Así, es nueva la consideración dentro de la defensa de la vida humana, la conexión


con la conservación del ambiente, a la que ya aludimos a propósito de la relación entre
naturaleza y persona.

Deseo terminar destacando una novedad muy alentadora para quien se dedica al
estudio de la bioética. Entre los signos de esperanza la encíclica incluye también el
desarrollo del estudio de la bioética. «Con el nacimiento y desarrollo cada vez más
extendido de la bioética se favorece la reflexión y el diálogo —entre creyentes y no
creyentes, así como entre creyentes de diversas religiones— sobre problemas éticos,
incluso fundamentales, que afectan a la vida del hombre» (n. 27).

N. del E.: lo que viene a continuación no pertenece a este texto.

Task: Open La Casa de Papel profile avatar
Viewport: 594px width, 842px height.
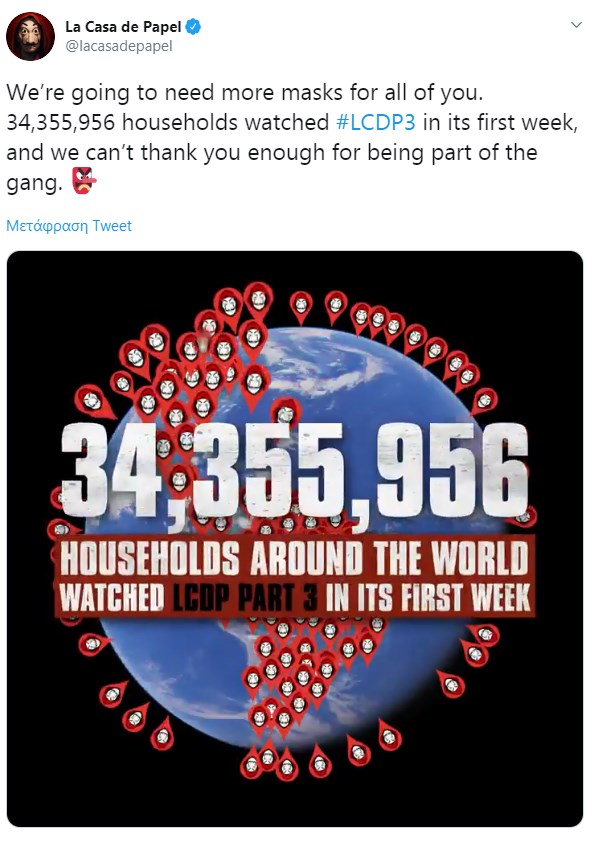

Los que cultivan la bioética deben dar gracias a Juan Pablo II por las muchas
contribuciones de su magisterio y ahora por esta encíclica, con la que ilumina los
fundamentos mismos de la bioética: la dignidad de la persona humana, también en sus
fases frágiles, la relación entre naturaleza y persona, la fundamentación del juicio
moral, y la relación entre ley moral y ley civil.

En definitiva, la encíclica, que concluye con una oración a María, recuerda a un mundo
centrado en su horizonte terreno que el hombre no es, como los demás seres vivos, un
simple momento del devenir universal, porque es capaz de devolver al mundo más de
lo que recibe del mundo, y de elevarse a lo eterno.